Last week we recorded our seasonal live performance show, recording two concerts in 24 hours on opposite coasts. You can hear them tonight on an Echoes Celtic Sonic Seasonings.
This year we have two artists returning. On Monday afternoon, December 9, with fresh fallen snow on the ground, Moya Brennan came to the Echoes living room with her long time partner, harpist Cormac De Barra and her daughter Aisling Jarvis. In a testament to time, I first interviewed Moya backstage at the TLA Theater in Philadelphia in 1993 when she was pregnant with Aisling. And at the time, Moya spelled her name Máire Ní Bhraonáin.
Moya is acclaimed as the singer of Clannad, the Irish band that was part of the Celtic renaissance that began in the 1970s. That band reformed this year for the album, Nadur, but Moya has been solo for the last 15 years. This past year she released the album, Affinity with Cormac De Barra under the banner of Voices & Harps. She also re-released her album, An Irish Christmas with bonus tracks.
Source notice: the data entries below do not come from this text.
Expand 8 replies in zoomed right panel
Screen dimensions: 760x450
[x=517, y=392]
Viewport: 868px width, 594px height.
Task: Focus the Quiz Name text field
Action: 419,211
We’ll hear this trio in a weave of harp strings and heart-rending harmonies when they play live on An Echoes Celtic Sonic Seasonings.
Immediately following Moya’s show in our southeastern Pennsylvania living room, Jeff Towne and I hopped on a flight to Seattle and the next day, December 10, we were in the home studio of keyboardist Jeff Johnson where he’d gathered his Celtic trio of flutist Brian Dunning and violinist Wendy Goodwin.
Jeff Johnson is a veteran of Celtic cross-over and devotional albums with dozens of CDs out on his own Ark Music label as well as Windham Hill and Hearts of Space Records. Brian Dunning has been with him on many of those
recordings. He has a connection to the early Celtic renaisance as a member of the band Nightnoise which included guitarist Mícheál Ó Domhnaill and his sister, singer and keyboardist Tríona Ní Dhomhnaill. Mícheál, who died in 2006 had been a member of the legendary and influential Bothy Band. They are joined by Portland-based violinist Wendy Goodwin who released her solo debut, Place of Refuge last year. Collectively, the trio released a gorgeous CD, of pastoral, ambient winter chamber works called Winterfold this past fall and it’s in the Echoes Top 25 for 2013
The trio crammed into Johnson’s studio and played beautiful arrangements of music from this album and drew from tracks that have appeared on Johnson & Dunning’s A Quiet Knowing albums and a few Windham Hill collections.
So sit back tonight and enjoy the best Christmas music you’ll hear this year; a sound that will take you out of the shopping malls and into your heart on An Echoes Celtic Sonic Seasonings
John Diliberto (((echoes)))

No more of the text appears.